Like many Americans, I wept when I heard the news from
yesterday. Perhaps it’s because I have a
kindergartener myself. Perhaps it’s just
the utter disbelief that it happened in an elementary school. Whatever it was, the news of yesterday’s
shooting in Connecticut hit me harder than any story since 9/11.
Now after this tragedy, as is the case after every tragedy,
we are once again faced with the question, “Why?” For those of us who believe in God, we are
faced with the even more difficult question, “How could God allow this to
happen?” While I don’t really know the
answer to that (and anyone who claims to is lying), I wanted to jot down a few
thoughts just in case they might be helpful to someone somewhere asking these
same age-old questions.
1.
This
school shooting was not God’s will. Sadly,
Christians are coming out of the woodwork to explain how this could be God’s will. I’ve heard it said, “This is God’s punishment
for our nation removing prayer from schools” and other such nonsense. Plain and simple, this did not come from
God. To think that it did is to turn God
into the devil.
2.
Yesterday’s events can be best understood as an act of human free will. Perhaps God could have created a world in
which free will did not exist, but he judged that human free will and all that
comes with it – both good and bad – was preferable to a universe populated by
robots.
3.
This
shooting is not the end of the story. As Christians, we must insist that evil does
not have the final say. To paraphrase
St. Paul, “We mourn, but not as those who have no hope.” We do not know what the end of the story will
look like exactly, but we do believe that even the worst of evils will pale in
comparison to the beauty and goodness that will envelop us. This is not to downplay what happened and how
horrific it was; it is just to insist that what happened yesterday is not the
end of the Grand Story. We believers
insist on the truth of Jesus’ words:
“Blessed are those who mourn, for they will be comforted.” (Matthew 5:4)
4.
The
victims did nothing wrong to deserve this.
It’s truly remarkable that some Christians today still see tragedies
like this as a sort of retributive justice from an angry God. We heard the same drivel after Katrina. To those who make such hurtful and misguided
claims, I plead, “Please read the book of Job.”
Or perhaps recall the time Jesus said: “What about those twelve people
who were killed when the tower of Siloam fell on them? Do you think that they were more guilty of wrongdoing
than everyone else in Jerusalem?” (Luke 13:4). The point:
there is no correlation between tragedies and the morality of those who
suffer from them.
5. If we
feel pain over loss, God feels it all the more. The picture of God in Scripture is the
Suffering One. When we want to see the
heart of the divine mystery, we look upon the cross. Let’s not get this mixed up: God is
not the one inflicting pain; he is the one feeling pain next to us. Too many Christians get this wrong and
make God out to be evil rather than good.

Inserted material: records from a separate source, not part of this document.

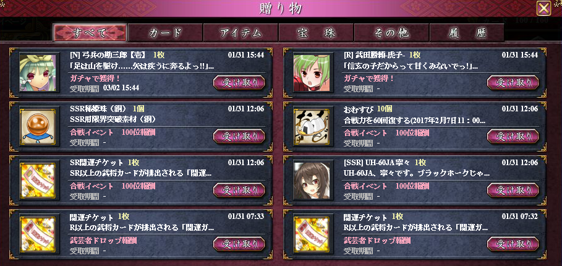
Task: Click the 01/31 07:33 開運チケット icon
Action: pos(38,235)
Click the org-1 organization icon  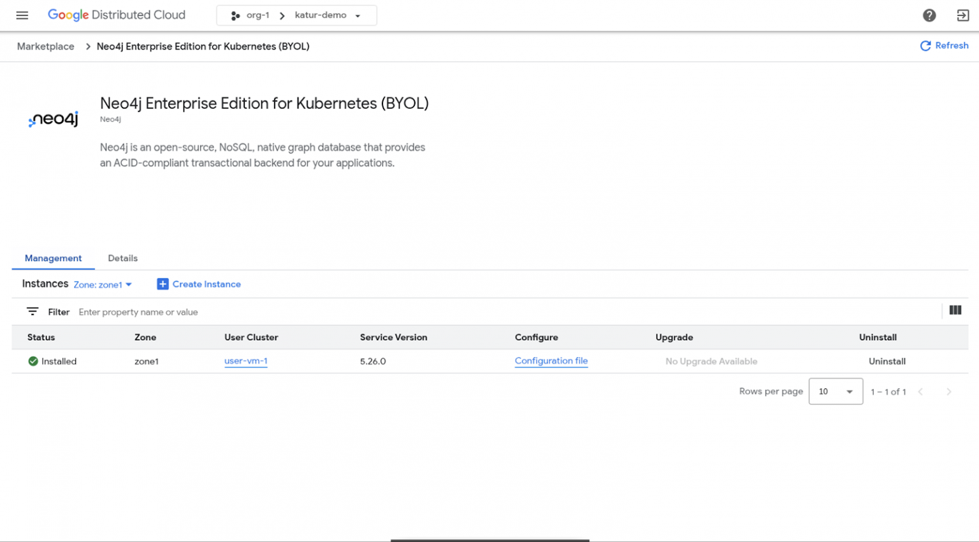coord(235,15)
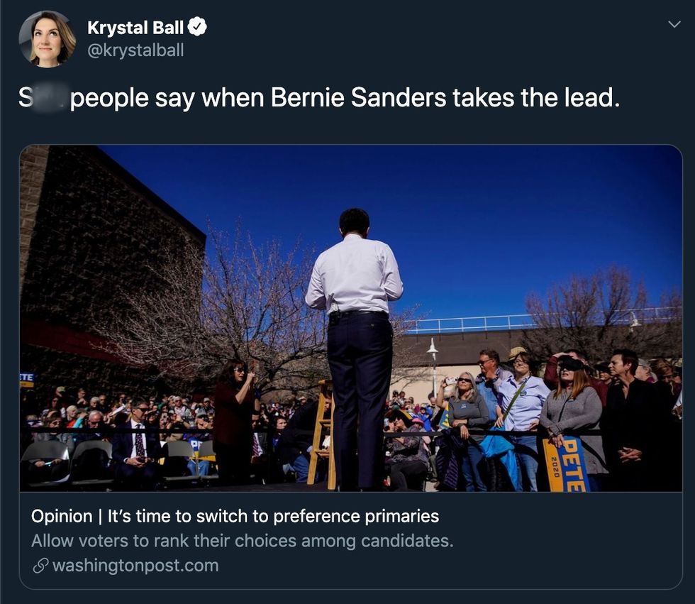Click the washingtonpost.com domain text
Screen dimensions: 695x604
click(135, 566)
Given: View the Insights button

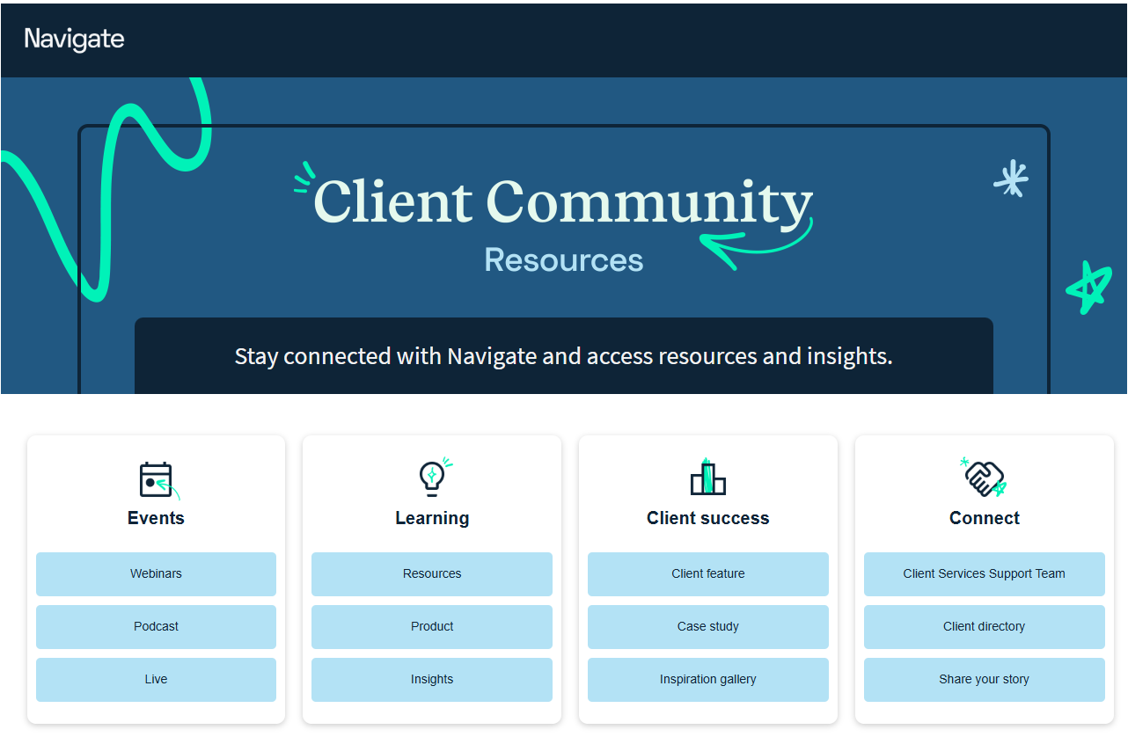Looking at the screenshot, I should (x=432, y=679).
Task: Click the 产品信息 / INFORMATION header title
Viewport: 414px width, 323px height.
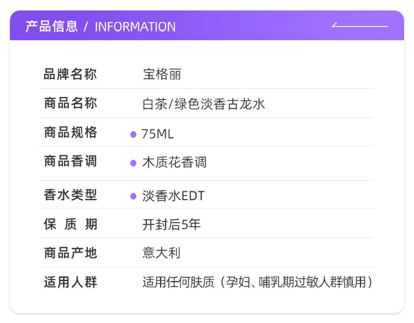Action: [100, 27]
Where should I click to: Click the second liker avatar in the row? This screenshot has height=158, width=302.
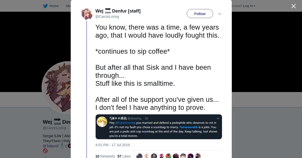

I realize that I’m not saying anything new here. There’s nothing very profound in what I’ve
written. Yet I feel that people need to
hear this simple theology in the midst of tragedy. As many struggle to make sense of what happened
this week, we join them, recognizing that we don’t have all of the
answers. But in the meantime we cling to
hope. If we believe anything as
Christians it is this: God is good, all
the time. All the time, God is good.